Following anomaly detection at the edge, the data segments associated with faults are transmitted to the cloud for fault classification and severity diagnosis. Subsequently, the diagnosis outcomes, along with the corresponding fault data and labels, are stored in the historical database. This database serves as the primary data source for training and enhancing model performance. As the training data volume increases, the diagnostic model acquires a greater knowledge base from the samples, thereby impacting its diagnostic accuracy. This study investigates the influence of varying numbers of training samples on the model’s detection accuracy. A series of experiments were conducted, testing additional sets of 40 samples each, ranging from 320 to 600 samples. Five experiments were performed for each test, and the results were averaged. Figure 10 illustrates the diagnostic accuracy results achieved by training the model with different sample sizes. The analysis reveals that the model’s detection accuracy rate improves with an increasing number of training samples within the range of 320 to 480. However, beyond 480 training samples, the growth rate of accuracy diminishes, fluctuating between 95% and 96%.

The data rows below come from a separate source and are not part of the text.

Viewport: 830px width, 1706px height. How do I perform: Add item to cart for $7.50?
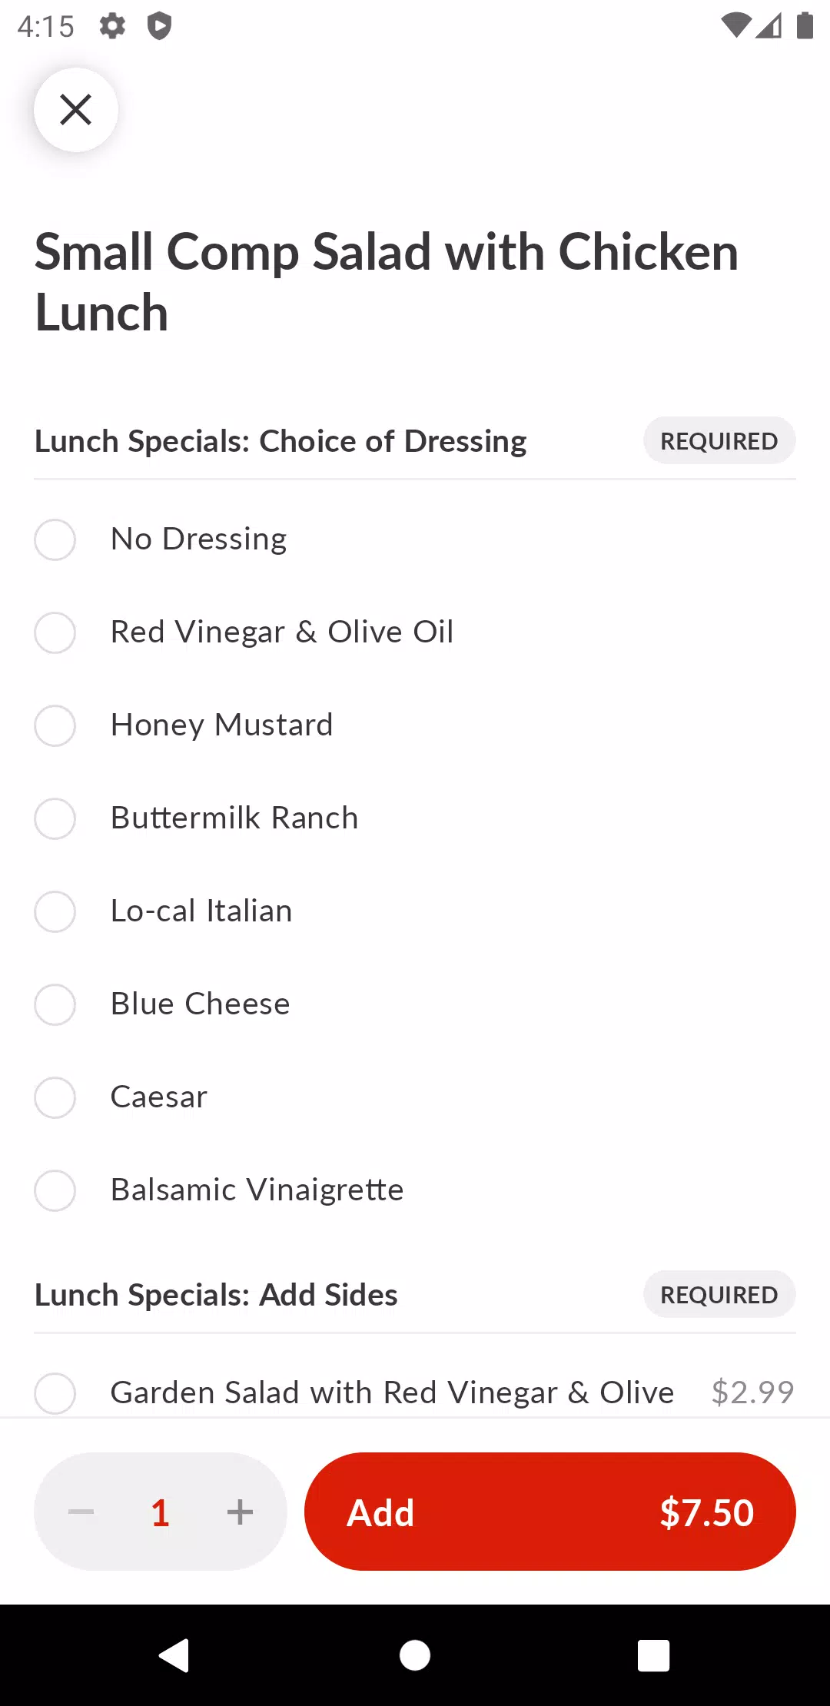point(550,1512)
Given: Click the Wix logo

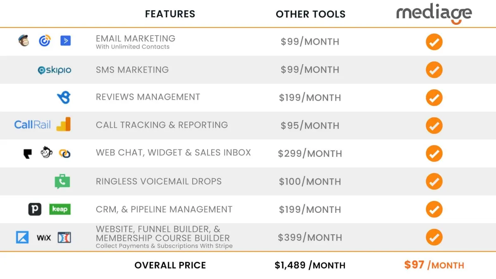Looking at the screenshot, I should 44,238.
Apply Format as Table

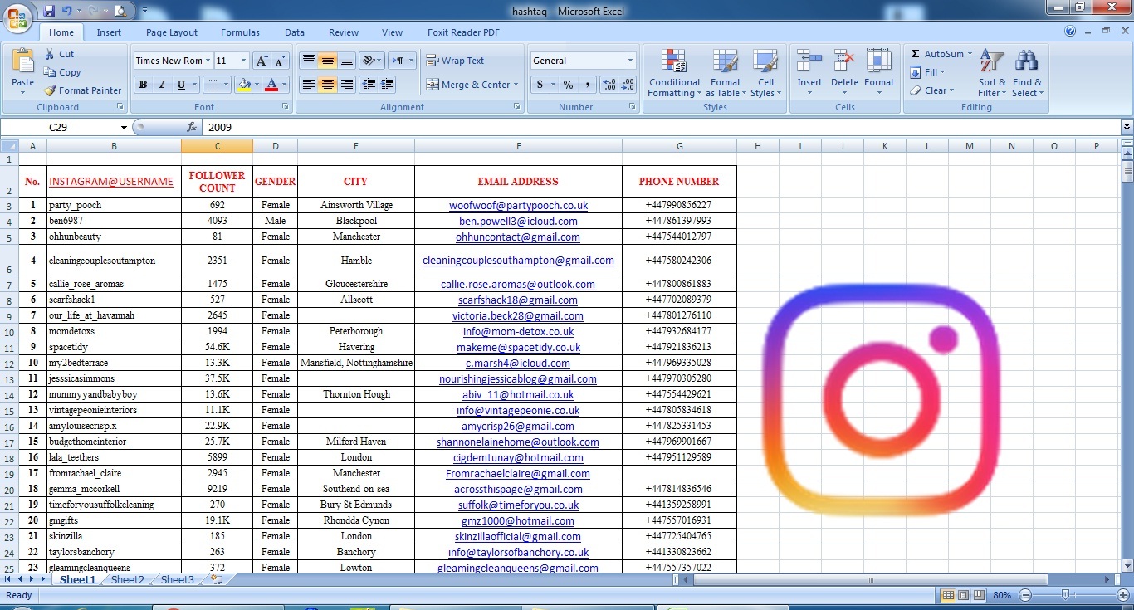(x=725, y=73)
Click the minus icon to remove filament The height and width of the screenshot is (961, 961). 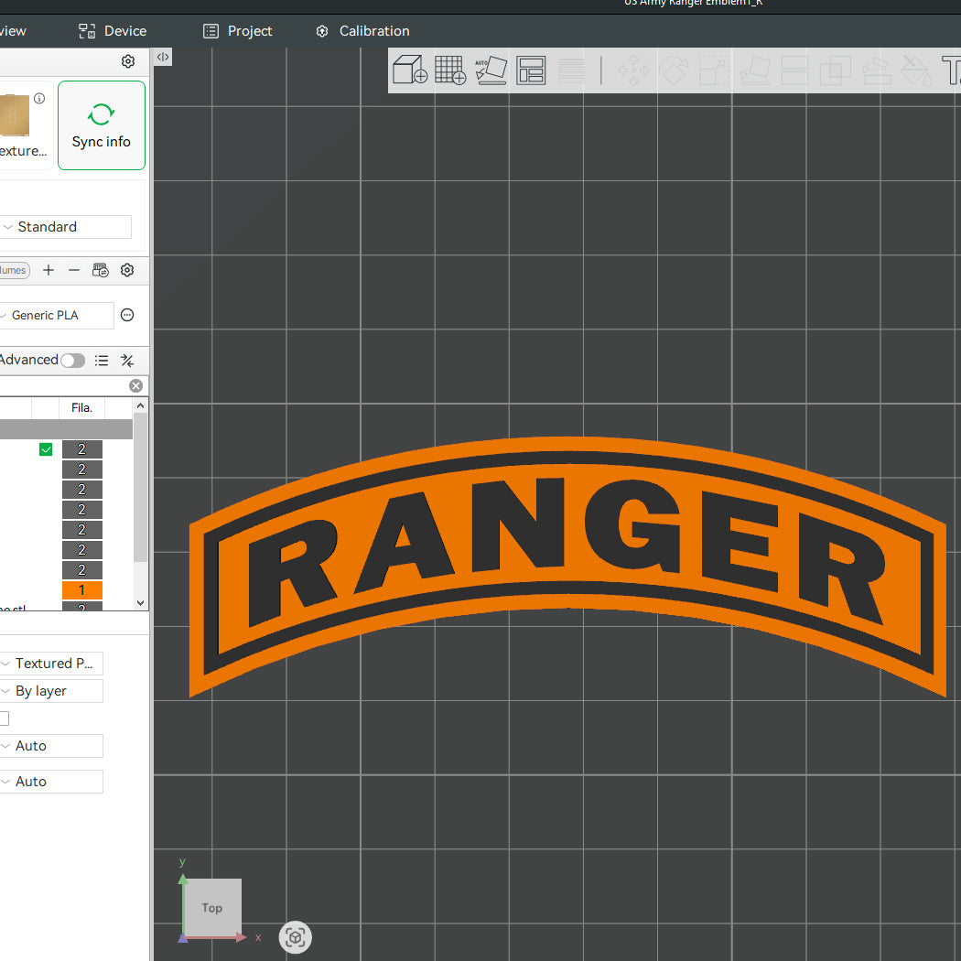[x=74, y=270]
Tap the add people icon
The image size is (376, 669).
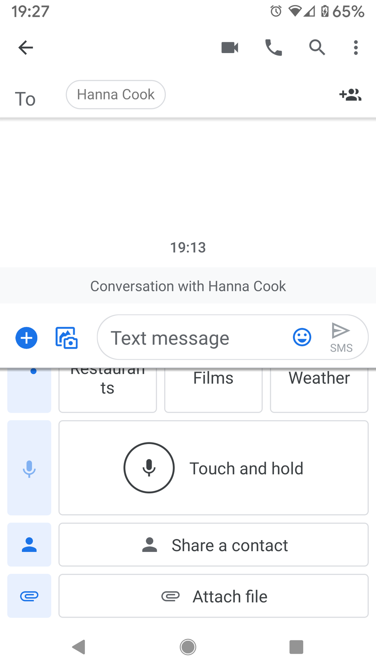click(x=350, y=95)
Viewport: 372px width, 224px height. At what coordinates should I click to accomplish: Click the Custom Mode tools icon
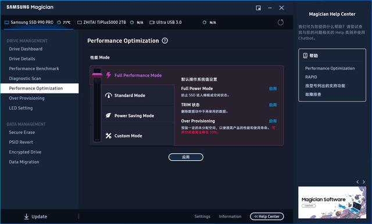[109, 136]
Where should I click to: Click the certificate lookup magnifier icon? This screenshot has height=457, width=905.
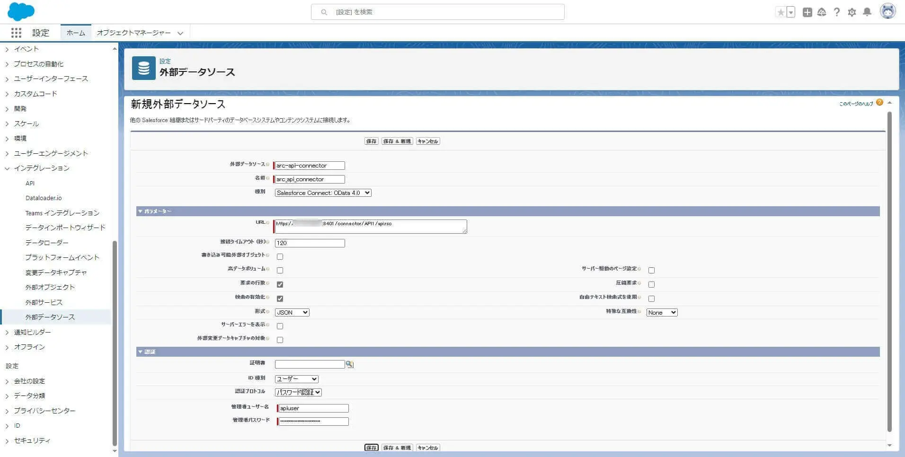point(350,364)
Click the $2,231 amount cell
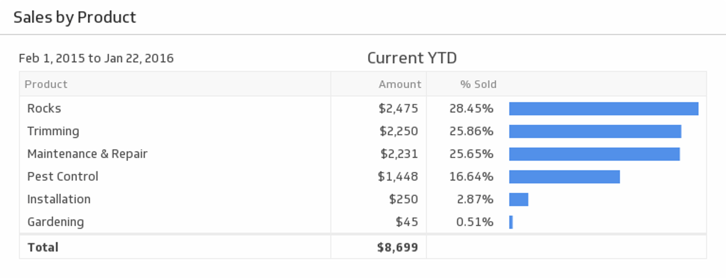This screenshot has width=726, height=278. tap(399, 154)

As the detection time extends, the quantity of fault data uploaded to the cloud not only increases but also encompasses the same faults occurring under different working conditions. Incorporating these fault samples for updating the cloud model can enhance the model’s capability to detect faults across diverse working conditions and improve its overall generalization performance.

4. Conclusions

In this study, a cloud-edge collaborative intelligent monitoring scheme is proposed for the purpose of monitoring aircraft fuel pumps. The scheme leverages edge and cloud computing to perform anomaly detection and fault diagnosis tasks, respectively. This approach effectively reduces the computational burden associated with performing real-time monitoring under all-weather conditions. To maintain high alert accuracy while minimizing false positives, the 3σ threshold is combined with a “3/5 strategy” at the edge. To classify and identify fault features, the cloud employs the CAE machine learning method. Experimental testing conducted on a fuel pump experiment platform demonstrates that CAE outperforms other methods such as SVM, ELM, CNN, and LSTM in terms of accuracy and stability. The proposed cloud-edge intelligent monitoring scheme for aircraft fuel pumps successfully addresses issues such as large data volumes, low detection efficiency, and difficulty in fault identification often encountered with traditional fault diagnosis methods. As such, this scheme provides a promising foundation for establishing a robust aircraft fuel pump health monitoring system.